在本研究中,作者发现,多因素分析中,受照≧20 Gy的AVM的体积是体积分期放射外科治疗后完全闭塞的最好的预测因素(p<0.0001,HR=17.17,95%CI
4.56 -64.63)。受照20Gy的体积覆盖范围的截为为63%,是整个研究中以及首选接受SRS治疗的患者中,最大化的正确指数(Youden Index)值。
在接受SRS治疗的患者组中,总靶区体积中>63%的病灶体积受照≧20Gy,血管造影证实的治疗后5年的闭塞率为56%。相比之下,总靶区体积中>63%的病灶体积受照<20Gy,血管造影证实的治疗后5年的闭塞率为0%。放射外科的剂量计划优化对提高总闭塞率相当重要。

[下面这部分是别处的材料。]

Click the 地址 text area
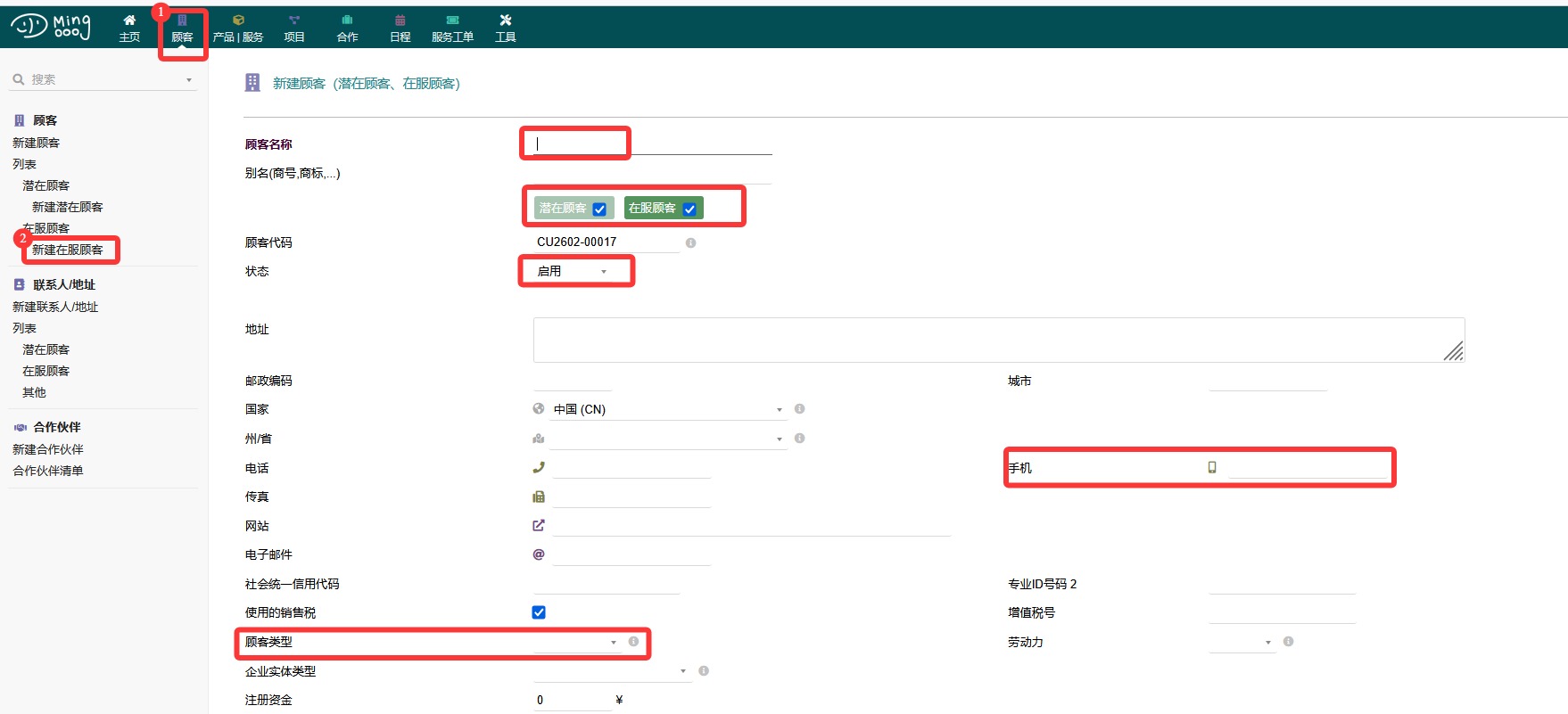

在17Gy覆盖的靶区体积内部增加多个低权重的等中心点,可以显著增加AVM受照≧20 Gy的体积(图1)。图1显示相对于使用几个大的等中心点而言,使用较多个小的等中心点增加受照20Gy的体积。(图1中的A和B显示)使用7个8毫米的等中心点,56%的AVM体积至少受照20 Gy。(图1中的 C和D显示)使用二十个4毫米的等中心点,将至少受照20Gy的体积增加到71%。

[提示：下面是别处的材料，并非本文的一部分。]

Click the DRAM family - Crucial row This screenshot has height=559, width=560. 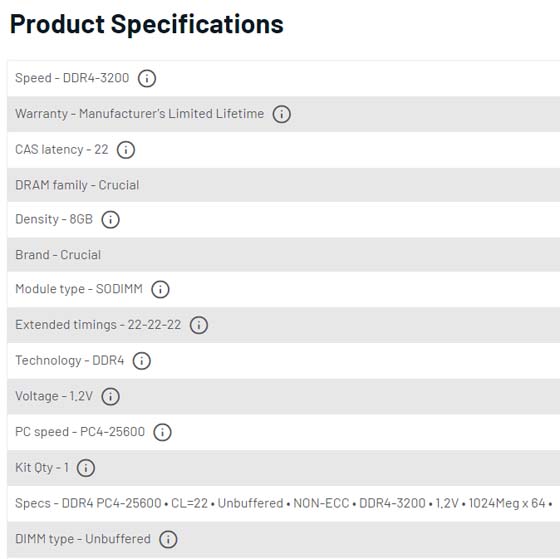[284, 185]
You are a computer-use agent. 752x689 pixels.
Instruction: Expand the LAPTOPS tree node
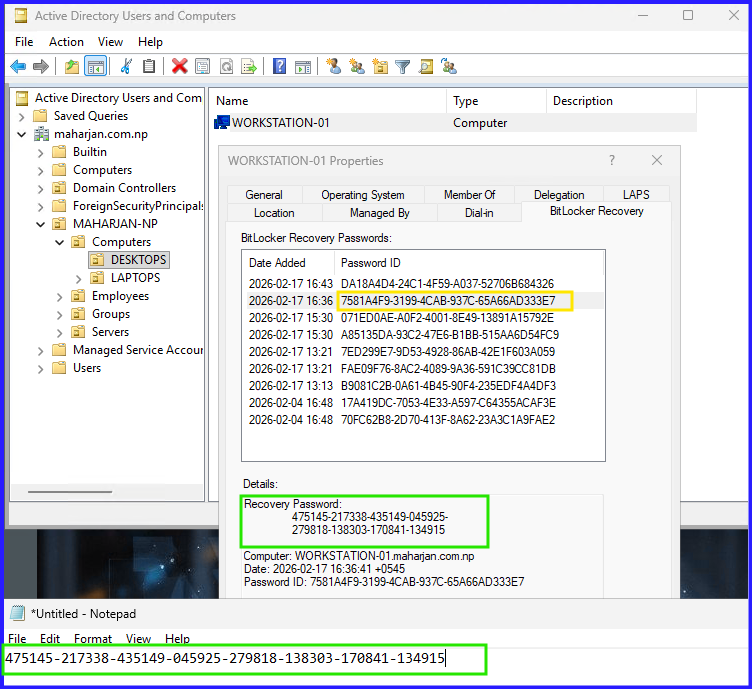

图1所示。A:SRS最初的第一阶段的剂量计划使用GammaPlan版本10治疗大型左枕AVM。侧位血管造影显像。B:轴向1加权图MR像:7个8 mm等中心点、靶区体积10.1cm3,受照20Gy体积5.7cm3,受照20Gy体积占比56%,受照12Gy体积18.1cm3。外缘黄线:17Gy线。内侧绿线:20Gy线。蓝线:第二阶段靶区。C:模拟第一阶段SRS剂量计划。侧位血管造影。D:轴向T1加权MR图像;20个4毫米等中心点,靶区体积10.0立cm3,受照20Gy体积7.1 cm3, 受照20Gy体积占比71%,受照12Gy体积16.0 cm3。外缘黄线:17Gy线。内侧绿线:20Gy线线。蓝线:第二阶段靶区。。在17 Gy 线覆盖的体积内增加放置多个低权重的的等中心点可显著增加受照≥20 Gy的AVM的体积。
体积分期放射外科治疗后出血
Seymour等报告了33名大型AVMs患者中7例(22.6%)在治疗后疗效等待间隔期出血,4例(12.9%)死亡。Hanakita等报告18例接受体积分期放射外科治疗的AVMs患者中,4例(22.2%)出血,1例(5.6%)死亡。在本研究中,60例患者中有14例(23.3%)在治疗后疗效等待间隔期出血,9(15%)死亡。接受SRS作为首选治疗的患者,受照20Gy的覆盖体积超过≧63%,经过血管造影证实病灶整体闭塞的中位数时间为49.1个月。因为与有症状的大体积AVMs相关的高并发症率和高死亡率,作者相信,通过提高受照高剂量的AVM所占靶区体积百分比,增加闭塞率,可以减少发生延迟性出血,从而降低死亡率。
体积分期放射外科VS-SRS后的放射副反应(AREs)
应用单疗程放射外科治疗动静脉畸形的大多数报道中,导致持久性神经系统功能障碍的放射副反应风险为2%到3%。作者之前报告过,单疗程SRS治疗脑干(11%)和丘脑(7%)AVMs后进展出现持久性放射副反应症状的比例,比SRS治疗位于其他部位的脑AVMs的放射副反应的比例(0% -3%)高。在Cohen-Inbar等的多中心研究报告中,14.6%的单疗程SRS治疗的脑干AVMs的患者出现症状性放射副反应。而体积分期放射外科治疗后的放射副反应的发生率为3%-7%。本研究中,体积分期放射外科治疗后,有2名患者(3%)出现短暂的症状性放射副反应,另2个病人(3%)出现不可逆转的症状性放射副反应。
在作者们30年的实践中,越来越多地理解剂量-体积关系,以及剂量计划的适型性和选择性的重要性,从而改进治疗结果的分析,并逐渐拓展对大型脑动静脉畸形(AVM)治疗的认识。
在这项研究中,作者发现,可以通过使≧63%的靶区体积受照≧20 Gy,提高最终的闭塞率。
大型AVM分两个阶段治疗,除了最低限度的处方边缘剂量为17Gy外,作者通过在血管巢内添加额外等中心点,以增加受照≧20 Gy的AVM所占体积百分比。